I don’t know whether it was meant as a joke, an insult, or a compliment, but that was what the man from London said. He had dropped in unexpectedly on his way to the coast, and stayed for lunch. We hadn’t seen him for five years, and he was obviously curious to see what effects life in Provence was having on us, examining us thoughtfully for signs of moral and physical deterioration.

We weren’t conscious of having changed, but he was sure of it, although there was nothing he could put his finger on. For lack of any single change as plain as delirium tremens, rusty English, or premature senility, he put us in the vague, convenient, and all-embracing pigeonhole marked “going native.”
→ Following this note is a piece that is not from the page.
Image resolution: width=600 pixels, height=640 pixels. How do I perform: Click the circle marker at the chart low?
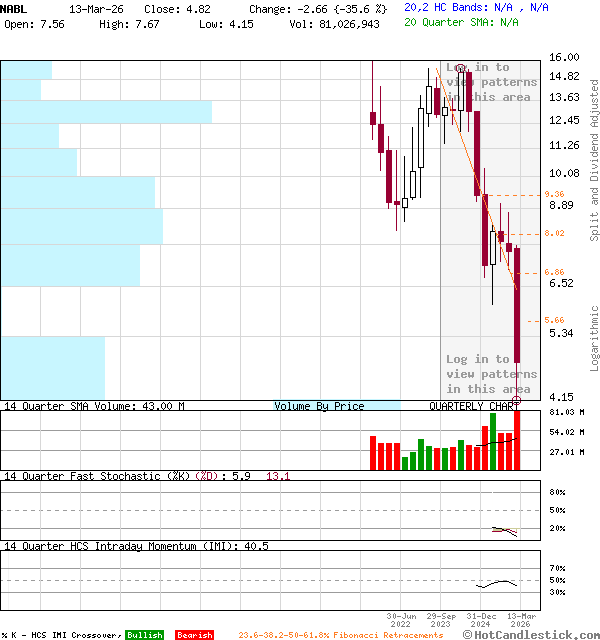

As he drove away in his clean car, telephone antenna fluttering gaily in the breeze, I looked at our small and dusty Citroën, which was innocent of any communications facility. That was certainly a native car. And, in comparison with our visitor’s Côte d’Azur outfit, I was wearing native dress—old shirt, shorts, no shoes. Then I remembered how often he had looked at his watch during lunch, because he was meeting friends in Nice at 6:30. Not later in the day, not sometime that evening, but at 6:30. Precisely. We had long ago abandoned timekeeping of such a high standard due to lack of local support, and now lived according to the rules of the approximate rendezvous. Another native habit.